TASK OBJECTIVE: Start at the first line of the material. Repeat each line exactly through the one containing "has width=842, height=504.", then stop.

(PROVIDED MATERIAL begins)

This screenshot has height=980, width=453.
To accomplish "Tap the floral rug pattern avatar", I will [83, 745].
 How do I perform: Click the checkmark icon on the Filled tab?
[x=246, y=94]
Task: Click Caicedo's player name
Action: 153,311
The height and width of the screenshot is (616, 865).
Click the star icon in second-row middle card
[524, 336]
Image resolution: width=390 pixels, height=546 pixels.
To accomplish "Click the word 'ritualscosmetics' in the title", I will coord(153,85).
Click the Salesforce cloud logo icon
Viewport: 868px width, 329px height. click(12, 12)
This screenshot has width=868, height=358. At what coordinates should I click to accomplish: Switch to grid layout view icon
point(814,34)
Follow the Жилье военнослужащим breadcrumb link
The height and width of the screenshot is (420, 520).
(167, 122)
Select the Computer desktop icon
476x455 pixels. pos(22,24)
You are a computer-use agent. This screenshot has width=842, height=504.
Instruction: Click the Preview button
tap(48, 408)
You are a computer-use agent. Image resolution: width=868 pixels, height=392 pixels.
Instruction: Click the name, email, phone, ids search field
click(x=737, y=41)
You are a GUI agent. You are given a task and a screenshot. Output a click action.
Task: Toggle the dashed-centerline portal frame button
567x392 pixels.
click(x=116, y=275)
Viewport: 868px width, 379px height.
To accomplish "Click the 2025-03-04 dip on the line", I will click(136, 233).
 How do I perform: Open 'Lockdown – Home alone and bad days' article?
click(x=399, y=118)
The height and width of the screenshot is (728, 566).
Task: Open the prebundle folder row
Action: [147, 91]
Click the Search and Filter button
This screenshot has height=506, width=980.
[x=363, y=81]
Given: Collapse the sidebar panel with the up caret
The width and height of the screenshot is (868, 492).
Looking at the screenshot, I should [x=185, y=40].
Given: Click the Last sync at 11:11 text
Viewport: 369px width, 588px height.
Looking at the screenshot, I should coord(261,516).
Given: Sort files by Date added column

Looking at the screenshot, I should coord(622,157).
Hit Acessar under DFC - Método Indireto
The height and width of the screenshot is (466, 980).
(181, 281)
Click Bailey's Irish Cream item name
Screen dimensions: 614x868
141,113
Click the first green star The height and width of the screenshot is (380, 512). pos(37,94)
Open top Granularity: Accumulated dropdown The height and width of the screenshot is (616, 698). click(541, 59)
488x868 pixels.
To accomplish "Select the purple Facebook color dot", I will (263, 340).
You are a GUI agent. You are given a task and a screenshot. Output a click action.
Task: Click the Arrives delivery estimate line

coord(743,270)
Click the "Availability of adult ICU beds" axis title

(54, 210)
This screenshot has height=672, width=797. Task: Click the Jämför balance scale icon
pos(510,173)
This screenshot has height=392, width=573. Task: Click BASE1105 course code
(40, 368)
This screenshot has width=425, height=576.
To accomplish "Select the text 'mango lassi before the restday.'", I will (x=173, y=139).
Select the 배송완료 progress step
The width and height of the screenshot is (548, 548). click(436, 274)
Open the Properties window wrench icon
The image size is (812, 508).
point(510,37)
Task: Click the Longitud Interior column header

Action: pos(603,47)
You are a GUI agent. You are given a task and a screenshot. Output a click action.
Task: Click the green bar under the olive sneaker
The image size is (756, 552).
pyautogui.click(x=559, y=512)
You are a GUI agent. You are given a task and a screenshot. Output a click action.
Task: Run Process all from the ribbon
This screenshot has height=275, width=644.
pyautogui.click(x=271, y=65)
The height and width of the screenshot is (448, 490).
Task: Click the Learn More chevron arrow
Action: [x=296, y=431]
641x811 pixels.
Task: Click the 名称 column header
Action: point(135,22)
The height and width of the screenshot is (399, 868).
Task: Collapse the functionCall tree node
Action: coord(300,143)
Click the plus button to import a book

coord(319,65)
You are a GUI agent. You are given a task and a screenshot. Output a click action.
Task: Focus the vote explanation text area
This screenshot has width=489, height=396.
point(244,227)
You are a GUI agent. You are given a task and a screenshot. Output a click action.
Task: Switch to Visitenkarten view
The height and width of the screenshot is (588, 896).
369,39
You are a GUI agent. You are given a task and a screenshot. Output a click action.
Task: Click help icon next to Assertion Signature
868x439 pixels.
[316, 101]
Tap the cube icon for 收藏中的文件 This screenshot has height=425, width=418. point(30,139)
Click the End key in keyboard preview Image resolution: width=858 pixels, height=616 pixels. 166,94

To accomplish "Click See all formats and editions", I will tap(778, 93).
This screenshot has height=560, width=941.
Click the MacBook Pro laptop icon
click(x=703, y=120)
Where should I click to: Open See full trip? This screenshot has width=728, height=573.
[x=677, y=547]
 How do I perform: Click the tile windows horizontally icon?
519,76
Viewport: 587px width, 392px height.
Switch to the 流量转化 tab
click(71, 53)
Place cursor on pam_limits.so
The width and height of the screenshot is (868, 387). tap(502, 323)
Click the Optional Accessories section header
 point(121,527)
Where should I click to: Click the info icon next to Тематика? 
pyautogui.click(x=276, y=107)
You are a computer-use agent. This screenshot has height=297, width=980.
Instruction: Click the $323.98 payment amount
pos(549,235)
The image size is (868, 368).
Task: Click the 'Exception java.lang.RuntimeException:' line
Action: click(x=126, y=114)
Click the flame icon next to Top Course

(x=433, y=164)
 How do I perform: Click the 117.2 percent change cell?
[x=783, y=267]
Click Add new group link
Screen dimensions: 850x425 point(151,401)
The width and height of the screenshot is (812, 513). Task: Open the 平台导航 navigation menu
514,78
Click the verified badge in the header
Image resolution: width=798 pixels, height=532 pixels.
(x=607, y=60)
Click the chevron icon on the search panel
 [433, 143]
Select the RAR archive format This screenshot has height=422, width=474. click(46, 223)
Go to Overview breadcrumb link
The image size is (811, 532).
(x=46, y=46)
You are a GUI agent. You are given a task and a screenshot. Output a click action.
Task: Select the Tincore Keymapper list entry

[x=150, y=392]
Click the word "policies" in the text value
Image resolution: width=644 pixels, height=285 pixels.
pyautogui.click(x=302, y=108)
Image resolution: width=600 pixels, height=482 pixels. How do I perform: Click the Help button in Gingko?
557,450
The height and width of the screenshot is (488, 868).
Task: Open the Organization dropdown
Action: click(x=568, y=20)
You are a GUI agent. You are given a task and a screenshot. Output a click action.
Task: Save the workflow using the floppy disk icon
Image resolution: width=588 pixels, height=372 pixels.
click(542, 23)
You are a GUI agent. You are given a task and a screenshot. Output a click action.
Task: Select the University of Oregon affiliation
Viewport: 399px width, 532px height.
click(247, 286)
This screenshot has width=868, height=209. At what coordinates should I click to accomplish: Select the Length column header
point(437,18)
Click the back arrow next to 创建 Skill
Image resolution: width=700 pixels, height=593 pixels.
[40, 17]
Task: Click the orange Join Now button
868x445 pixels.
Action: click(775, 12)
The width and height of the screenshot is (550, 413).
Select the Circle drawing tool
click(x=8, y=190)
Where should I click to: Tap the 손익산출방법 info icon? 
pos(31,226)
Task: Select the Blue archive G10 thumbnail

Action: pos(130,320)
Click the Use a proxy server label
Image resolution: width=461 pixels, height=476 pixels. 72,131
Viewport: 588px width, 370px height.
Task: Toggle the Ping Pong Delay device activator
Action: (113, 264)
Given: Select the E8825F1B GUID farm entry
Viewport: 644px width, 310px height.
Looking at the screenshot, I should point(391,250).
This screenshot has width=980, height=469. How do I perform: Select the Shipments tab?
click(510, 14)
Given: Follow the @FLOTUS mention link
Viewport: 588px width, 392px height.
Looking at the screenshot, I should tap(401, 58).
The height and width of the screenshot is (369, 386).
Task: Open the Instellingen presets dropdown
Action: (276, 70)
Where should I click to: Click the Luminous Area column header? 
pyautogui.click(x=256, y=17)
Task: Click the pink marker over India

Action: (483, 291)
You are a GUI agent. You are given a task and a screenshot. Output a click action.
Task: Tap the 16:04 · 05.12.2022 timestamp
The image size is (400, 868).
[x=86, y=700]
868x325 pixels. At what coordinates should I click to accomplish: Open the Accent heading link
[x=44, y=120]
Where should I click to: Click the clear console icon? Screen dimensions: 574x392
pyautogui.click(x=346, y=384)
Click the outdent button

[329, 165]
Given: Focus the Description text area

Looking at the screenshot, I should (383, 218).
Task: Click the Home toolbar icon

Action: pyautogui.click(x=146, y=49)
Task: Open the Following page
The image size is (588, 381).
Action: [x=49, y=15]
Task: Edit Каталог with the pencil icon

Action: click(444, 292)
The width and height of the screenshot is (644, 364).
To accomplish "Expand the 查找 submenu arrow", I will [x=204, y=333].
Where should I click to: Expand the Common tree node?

(PROVIDED MATERIAL ends)

ANSWER BELOW:
This screenshot has height=980, width=453.
To accomplish "Tap the floral rug pattern avatar", I will [83, 745].
 How do I perform: Click the checkmark icon on the Filled tab?
[x=246, y=94]
Task: Click Caicedo's player name
Action: 153,311
The height and width of the screenshot is (616, 865).
Click the star icon in second-row middle card
[524, 336]
Image resolution: width=390 pixels, height=546 pixels.
To accomplish "Click the word 'ritualscosmetics' in the title", I will coord(153,85).
Click the Salesforce cloud logo icon
Viewport: 868px width, 329px height. click(12, 12)
This screenshot has width=868, height=358. At what coordinates should I click to accomplish: Switch to grid layout view icon
point(814,34)
Follow the Жилье военнослужащим breadcrumb link
The height and width of the screenshot is (420, 520).
(167, 122)
Select the Computer desktop icon
476x455 pixels. pos(22,24)
You are a computer-use agent. This screenshot has width=842, height=504.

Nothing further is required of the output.